◆ Yapılacaklar listesi:
• 1. Aşağıdaki belge alıntısını iki cümleyle nasıl özetlersiniz?
• 2. Aşağıdaki belge alıntısına göre şu soruları yanıtlayın:
(a) Muris hangi tarihte vefat etmiştir?
(b) İlk derece mahkemesi hangisidir?
(c) Karar tarihi nedir?
• 3. Aşağıdaki ifadeler belge alıntısıyla örtüşüyor mu? Her biri için evet ya da hayır deyin ve belirleyici sözleri alıntılayın.
(a) Davacılar şimdilik 5.000 TL talep etmiştir.
(b) Davalılardan biri murisin yeğenidir.
(c) Bölge adliye mahkemesi istinaf başvurusunu kabul etmiştir.

------ Belge alıntısı

Abaküs Yazılım
3. Hukuk Dairesi
Esas No: 2021/5229
Karar No: 2022/472
Karar Tarihi: 26.01.2022

Yargıtay 3. Hukuk Dairesi 2021/5229 Esas 2022/472 Karar Sayılı İlamı

3. Hukuk Dairesi         2021/5229 E.  ,  2022/472 K.
"İçtihat Metni"

MAHKEMESİ : SAMSUN BÖLGE ADLİYE MAHKEMESİ 5. HUKUK DAİRESİ
İLK DERECE
MAHKEMESİ : PERŞEMBE ASLİYE HUKUK MAHKEMESİ
Taraflar arasında ilk derece mahkemesinde görülen tazminat davasının reddine dair verilen hüküm hakkında bölge adliye mahkemesi tarafından yapılan istinaf incelemesi sonucunda; davacılar vekilinin istinaf başvurusunun esastan reddine yönelik olarak verilen kararın, süresi içinde davacılar tarafından temyiz edilmesi üzerine; temyiz dilekçesinin kabulüne karar verildikten sonra, dosya içerisindeki bütün kağıtlar okunup gereği düşünüldü:

YARGITAY KARARI
Davacılar; murisleri...,'in 10/06/2013 tarihinde vefat ettiğini, davalı ...'ın murisin dayısının oğlu olup aynı zamanda kız kardeşinin eşi olduğunu, diğer davalı ...'ın ise yeğeni olduğunu, murise ait taşınmazların intikal işlemlerini yaptırmak istedikleri sırada adına kayıtlı taşınmaz bulunmadığını, davalı ... tarafından muristen alınan vekaletname ile taşınmazların tamamının önce diğer davalıya, ardından da dava dışı 3. kişilere satıldığını tespit ettiklerini, ileri sürerek; vekalet görevinin kötüye kullanılması suretiyle satılan taşınmazların dava tarihindeki bedellerine karşılık olmak üzere, şimdilik 1.000TL'nin yasal faizi ile birlikte davalılardan müteselsilen tahsiline karar verilmesini istemişlerdir.

------------
------ Sağlanan veriler

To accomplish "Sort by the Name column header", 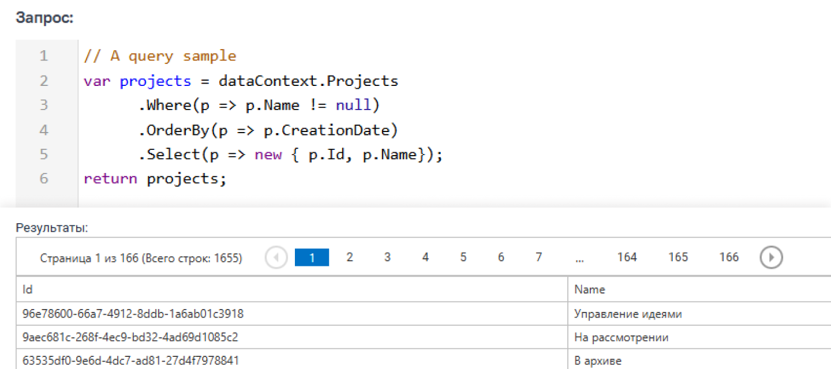I will coord(699,289).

------------

◆ Sıralı çözümler:
• 1. Perşembe Asliye Hukuk Mahkemesinin tazminat davasını reddeden hükmüne karşı davacılar vekilinin istinaf başvurusu Samsun Bölge Adliye Mahkemesi 5. Hukuk Dairesince esastan reddedilmiş, bu karar davacılarca temyiz edilmiştir. Davacılar, murislerine ait taşınmazların davalılardan biri tarafından muristen alınan vekaletnameyle önce diğer davalıya, ardından dava dışı 3. kişilere satıldığını ileri sürerek, vekalet görevinin kötüye kullanılması nedeniyle şimdilik 1.000 TL'nin yasal faiziyle birlikte davalılardan müteselsilen tahsilini istemişlerdir.

• 2.
(a) 10/06/2013
(b) Perşembe Asliye Hukuk Mahkemesi
(c) 26.01.2022

• 3.
(a) Hayır: "şimdilik 1.000TL'nin yasal faizi ile birlikte"
(b) Evet: "diğer davalı ...'ın ise yeğeni olduğunu"
(c) Hayır: "davacılar vekilinin istinaf başvurusunun esastan reddine"